#### WORK REQUEST:
From the data below, set down exactly the lines between the one holding "the Generate button" and the one holding "The height and width of the screenshot is (268, 566).", inclusive, and no others.

#### PROVIDED ENTRIES:
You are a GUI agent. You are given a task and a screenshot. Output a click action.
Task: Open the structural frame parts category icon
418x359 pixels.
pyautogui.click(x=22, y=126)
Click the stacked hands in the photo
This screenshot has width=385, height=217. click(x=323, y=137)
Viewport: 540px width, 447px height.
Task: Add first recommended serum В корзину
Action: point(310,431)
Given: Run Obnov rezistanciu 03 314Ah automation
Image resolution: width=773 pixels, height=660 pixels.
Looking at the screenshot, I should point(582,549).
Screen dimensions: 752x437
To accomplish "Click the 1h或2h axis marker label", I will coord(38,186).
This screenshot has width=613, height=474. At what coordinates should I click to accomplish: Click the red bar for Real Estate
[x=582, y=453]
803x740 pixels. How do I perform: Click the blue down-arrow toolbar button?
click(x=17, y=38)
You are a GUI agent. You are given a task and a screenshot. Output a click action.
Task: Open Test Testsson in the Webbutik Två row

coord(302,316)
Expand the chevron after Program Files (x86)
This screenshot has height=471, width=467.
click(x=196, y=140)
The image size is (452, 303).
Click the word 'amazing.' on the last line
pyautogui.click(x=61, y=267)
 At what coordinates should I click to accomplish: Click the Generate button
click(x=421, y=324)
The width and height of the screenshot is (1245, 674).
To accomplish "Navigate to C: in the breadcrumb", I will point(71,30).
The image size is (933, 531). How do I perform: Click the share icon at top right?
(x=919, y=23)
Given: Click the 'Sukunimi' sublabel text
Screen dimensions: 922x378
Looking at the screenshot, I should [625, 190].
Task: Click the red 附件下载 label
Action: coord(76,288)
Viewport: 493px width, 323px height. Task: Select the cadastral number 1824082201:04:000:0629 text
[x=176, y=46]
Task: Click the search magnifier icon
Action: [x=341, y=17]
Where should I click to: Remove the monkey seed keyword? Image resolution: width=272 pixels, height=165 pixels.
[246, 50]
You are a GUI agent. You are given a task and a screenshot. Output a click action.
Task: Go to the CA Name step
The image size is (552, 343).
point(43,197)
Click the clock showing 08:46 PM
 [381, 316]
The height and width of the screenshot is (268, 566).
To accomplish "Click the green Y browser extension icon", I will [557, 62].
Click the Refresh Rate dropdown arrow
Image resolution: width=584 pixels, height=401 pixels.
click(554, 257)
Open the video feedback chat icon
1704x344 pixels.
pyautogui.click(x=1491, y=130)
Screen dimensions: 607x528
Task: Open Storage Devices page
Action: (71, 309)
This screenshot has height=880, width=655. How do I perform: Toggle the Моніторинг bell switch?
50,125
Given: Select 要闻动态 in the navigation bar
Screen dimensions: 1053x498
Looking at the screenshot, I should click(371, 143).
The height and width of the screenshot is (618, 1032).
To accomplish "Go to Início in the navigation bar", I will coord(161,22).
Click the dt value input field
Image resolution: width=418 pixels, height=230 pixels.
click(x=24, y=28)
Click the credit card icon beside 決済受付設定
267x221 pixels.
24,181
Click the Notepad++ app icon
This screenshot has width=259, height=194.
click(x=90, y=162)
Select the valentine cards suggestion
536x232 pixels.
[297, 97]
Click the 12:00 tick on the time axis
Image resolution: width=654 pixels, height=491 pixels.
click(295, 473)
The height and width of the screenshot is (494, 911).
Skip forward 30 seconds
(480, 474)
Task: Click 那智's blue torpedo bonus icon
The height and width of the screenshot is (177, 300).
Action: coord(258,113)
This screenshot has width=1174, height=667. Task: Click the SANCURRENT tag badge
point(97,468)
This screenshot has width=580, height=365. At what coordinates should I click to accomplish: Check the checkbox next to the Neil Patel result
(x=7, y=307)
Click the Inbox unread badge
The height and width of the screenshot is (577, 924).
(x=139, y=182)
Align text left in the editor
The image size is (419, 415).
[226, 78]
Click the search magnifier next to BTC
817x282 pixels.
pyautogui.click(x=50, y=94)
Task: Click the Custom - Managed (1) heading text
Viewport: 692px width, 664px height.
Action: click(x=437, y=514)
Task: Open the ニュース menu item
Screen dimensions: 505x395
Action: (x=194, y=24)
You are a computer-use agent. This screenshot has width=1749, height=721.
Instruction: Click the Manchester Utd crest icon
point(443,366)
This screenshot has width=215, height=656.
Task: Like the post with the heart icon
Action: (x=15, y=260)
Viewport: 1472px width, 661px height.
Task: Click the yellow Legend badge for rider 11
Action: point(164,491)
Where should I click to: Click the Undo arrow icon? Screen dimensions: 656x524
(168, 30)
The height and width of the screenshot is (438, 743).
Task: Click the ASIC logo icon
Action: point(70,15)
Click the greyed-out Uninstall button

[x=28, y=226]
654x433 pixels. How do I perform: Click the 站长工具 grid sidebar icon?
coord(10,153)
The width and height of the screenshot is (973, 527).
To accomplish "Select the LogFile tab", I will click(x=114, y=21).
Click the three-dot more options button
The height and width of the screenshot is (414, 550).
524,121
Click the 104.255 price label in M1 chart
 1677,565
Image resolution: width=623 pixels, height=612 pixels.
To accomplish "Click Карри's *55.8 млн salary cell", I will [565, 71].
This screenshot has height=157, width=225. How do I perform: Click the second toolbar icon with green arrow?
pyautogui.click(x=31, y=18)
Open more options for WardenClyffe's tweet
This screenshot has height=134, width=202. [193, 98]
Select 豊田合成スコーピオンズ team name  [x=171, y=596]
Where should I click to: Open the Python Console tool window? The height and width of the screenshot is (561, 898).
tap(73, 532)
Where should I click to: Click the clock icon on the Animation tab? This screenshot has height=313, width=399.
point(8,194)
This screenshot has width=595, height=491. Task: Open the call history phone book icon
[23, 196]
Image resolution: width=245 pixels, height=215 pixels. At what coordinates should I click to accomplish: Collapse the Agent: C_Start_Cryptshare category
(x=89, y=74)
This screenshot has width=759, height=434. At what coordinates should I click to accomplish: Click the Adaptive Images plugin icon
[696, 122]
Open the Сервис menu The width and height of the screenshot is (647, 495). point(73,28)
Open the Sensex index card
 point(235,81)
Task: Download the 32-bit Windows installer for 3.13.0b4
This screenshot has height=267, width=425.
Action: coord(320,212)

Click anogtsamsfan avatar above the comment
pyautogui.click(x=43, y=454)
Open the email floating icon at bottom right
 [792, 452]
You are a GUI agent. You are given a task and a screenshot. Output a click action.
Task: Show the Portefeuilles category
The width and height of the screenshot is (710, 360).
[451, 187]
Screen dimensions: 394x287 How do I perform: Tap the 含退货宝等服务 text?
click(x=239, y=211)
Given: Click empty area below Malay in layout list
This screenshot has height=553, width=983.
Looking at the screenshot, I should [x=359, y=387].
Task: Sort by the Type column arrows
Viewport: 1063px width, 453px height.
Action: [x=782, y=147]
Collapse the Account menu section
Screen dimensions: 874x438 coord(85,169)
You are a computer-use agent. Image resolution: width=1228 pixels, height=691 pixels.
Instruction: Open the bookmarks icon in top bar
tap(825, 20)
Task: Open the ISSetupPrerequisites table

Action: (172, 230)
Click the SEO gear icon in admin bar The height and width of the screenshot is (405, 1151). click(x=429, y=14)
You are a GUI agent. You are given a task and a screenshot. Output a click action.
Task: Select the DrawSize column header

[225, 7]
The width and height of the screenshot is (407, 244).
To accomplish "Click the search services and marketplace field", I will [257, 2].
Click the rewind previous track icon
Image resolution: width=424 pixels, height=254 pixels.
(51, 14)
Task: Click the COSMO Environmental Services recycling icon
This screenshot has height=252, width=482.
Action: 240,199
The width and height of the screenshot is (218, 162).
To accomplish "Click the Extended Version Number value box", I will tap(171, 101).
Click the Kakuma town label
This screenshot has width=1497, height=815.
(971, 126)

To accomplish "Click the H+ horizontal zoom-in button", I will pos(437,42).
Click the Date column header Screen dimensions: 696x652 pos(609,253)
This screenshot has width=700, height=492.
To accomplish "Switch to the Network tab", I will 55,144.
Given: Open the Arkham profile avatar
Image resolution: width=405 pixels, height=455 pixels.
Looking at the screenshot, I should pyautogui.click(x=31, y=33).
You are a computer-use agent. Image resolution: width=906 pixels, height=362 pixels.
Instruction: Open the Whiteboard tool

#### ANSWER BELOW:
 At what coordinates should I click to accomplish: Click the Generate button
click(x=421, y=324)
The width and height of the screenshot is (1245, 674).
To accomplish "Navigate to C: in the breadcrumb", I will point(71,30).
The image size is (933, 531). How do I perform: Click the share icon at top right?
(x=919, y=23)
Given: Click the 'Sukunimi' sublabel text
Screen dimensions: 922x378
Looking at the screenshot, I should [625, 190].
Task: Click the red 附件下载 label
Action: coord(76,288)
Viewport: 493px width, 323px height. Task: Select the cadastral number 1824082201:04:000:0629 text
[x=176, y=46]
Task: Click the search magnifier icon
Action: [x=341, y=17]
Where should I click to: Remove the monkey seed keyword? Image resolution: width=272 pixels, height=165 pixels.
[246, 50]
You are a GUI agent. You are given a task and a screenshot. Output a click action.
Task: Go to the CA Name step
The image size is (552, 343).
point(43,197)
Click the clock showing 08:46 PM
 [381, 316]
The height and width of the screenshot is (268, 566).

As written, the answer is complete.